Desvíos en Cooperativa Cruz Azul

El abogado describió el desvío cometido a través de un fideicomiso de la Cooperativa Cruz Azulque estaba destinado para pagar las pensiones de los jubilados y que fue descapitalizado a través de un esquema de empresas fachada a quienes se contrataba para servicios inexistentes.

Borrell afirmó que la red encabezada por Álvarez Cuevas implementó una estrategia, junto con su hermano y Garcés Rojo, para “amedrentar y desactivar” a los socios disidentes a quienes les fabricaron acusaciones falsas.

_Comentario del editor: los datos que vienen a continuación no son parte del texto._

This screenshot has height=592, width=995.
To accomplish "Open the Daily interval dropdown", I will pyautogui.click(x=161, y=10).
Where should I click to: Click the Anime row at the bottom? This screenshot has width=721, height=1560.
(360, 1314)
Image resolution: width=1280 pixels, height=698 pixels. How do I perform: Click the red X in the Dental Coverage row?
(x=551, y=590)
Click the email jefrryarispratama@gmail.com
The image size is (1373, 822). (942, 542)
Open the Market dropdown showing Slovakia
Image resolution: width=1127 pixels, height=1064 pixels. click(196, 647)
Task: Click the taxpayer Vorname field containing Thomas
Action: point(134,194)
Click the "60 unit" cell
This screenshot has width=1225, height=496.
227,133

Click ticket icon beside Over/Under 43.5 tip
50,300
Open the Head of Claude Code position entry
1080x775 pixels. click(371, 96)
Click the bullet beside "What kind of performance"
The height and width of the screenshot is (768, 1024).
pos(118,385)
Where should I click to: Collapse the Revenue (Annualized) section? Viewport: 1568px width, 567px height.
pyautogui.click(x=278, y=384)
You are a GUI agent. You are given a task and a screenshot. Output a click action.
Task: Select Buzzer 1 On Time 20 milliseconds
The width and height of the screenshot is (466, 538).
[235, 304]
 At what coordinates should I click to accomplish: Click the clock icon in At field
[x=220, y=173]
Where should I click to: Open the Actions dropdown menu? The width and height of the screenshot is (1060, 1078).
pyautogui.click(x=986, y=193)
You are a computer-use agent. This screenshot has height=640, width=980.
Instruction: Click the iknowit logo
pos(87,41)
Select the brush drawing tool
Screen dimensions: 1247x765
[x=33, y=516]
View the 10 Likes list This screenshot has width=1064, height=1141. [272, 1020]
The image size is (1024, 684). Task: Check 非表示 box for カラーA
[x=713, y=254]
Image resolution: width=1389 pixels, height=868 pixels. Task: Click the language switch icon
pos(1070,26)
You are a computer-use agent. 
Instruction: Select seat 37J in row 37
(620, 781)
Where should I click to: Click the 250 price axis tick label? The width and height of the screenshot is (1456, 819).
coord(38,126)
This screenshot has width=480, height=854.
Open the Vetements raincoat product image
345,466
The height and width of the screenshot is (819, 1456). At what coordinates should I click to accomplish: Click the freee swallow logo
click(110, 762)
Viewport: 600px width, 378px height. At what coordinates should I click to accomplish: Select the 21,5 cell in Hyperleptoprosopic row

De estas acusaciones, afirmó que existe una carpeta de investigación en la Fiscalía Central para la Invesgtigación de Delitos Financieros de la Ciudad de México con número FDF/TUI-IS/D/01142/11-2017 relacionada con una empresa subsidiaria de la Cooperativa, denominada Azul Cerámica, S. A. de C. V., dedicada a la distribución de los materiales que produce la cooperativa.

En este caso, señaló que Víctor Manuel Garcés Rojo operó para que los auditores de la Cooperativa elaboraran un reporte respecto de Azul Cerámica “a modo” para denunciar a Víctor Manuel Velázquez Rangel por supuestamente realizar operaciones perjudiciales para la empresa.

“Otra de las denuncias falsas que José Alfredo Álvarez Cuevas maquinó, se presentó ante la Fiscalía Central de Investigación para la Atención del Delito de Trata de Personas, de la Procuraduría General de Justicia de la Ciudad de México, iniciando la carpeta de investigación CI-FDTP/TP-1/UI-1C/D/00031/03-2017 derivado de la denuncia de la señora Patricia Negrete Aguirre contra varios disidentes”, agregó.

Guillermo Álvarez Cuevas tiene en su contra al menos 10 denuncias locales y federales sobre las irregularidades con las que supuestamente manejó los recursos de la Cooperativa Cruz Azul por delitos como administración fraudulenta, robo, lavado de dinero, delitos fiscales, de la Ley de Instituciones de Crédito, entre otros.

Actualmente, permanece prófugo de la justicia y la Interpol emitió ficha roja para buscarlo en 192 países.
Este lunes se realiza una asamblea extraordinaria en la que se elegirán los nuevos consejos de administración y vigilancia de la Cooperativa Cruz Azul.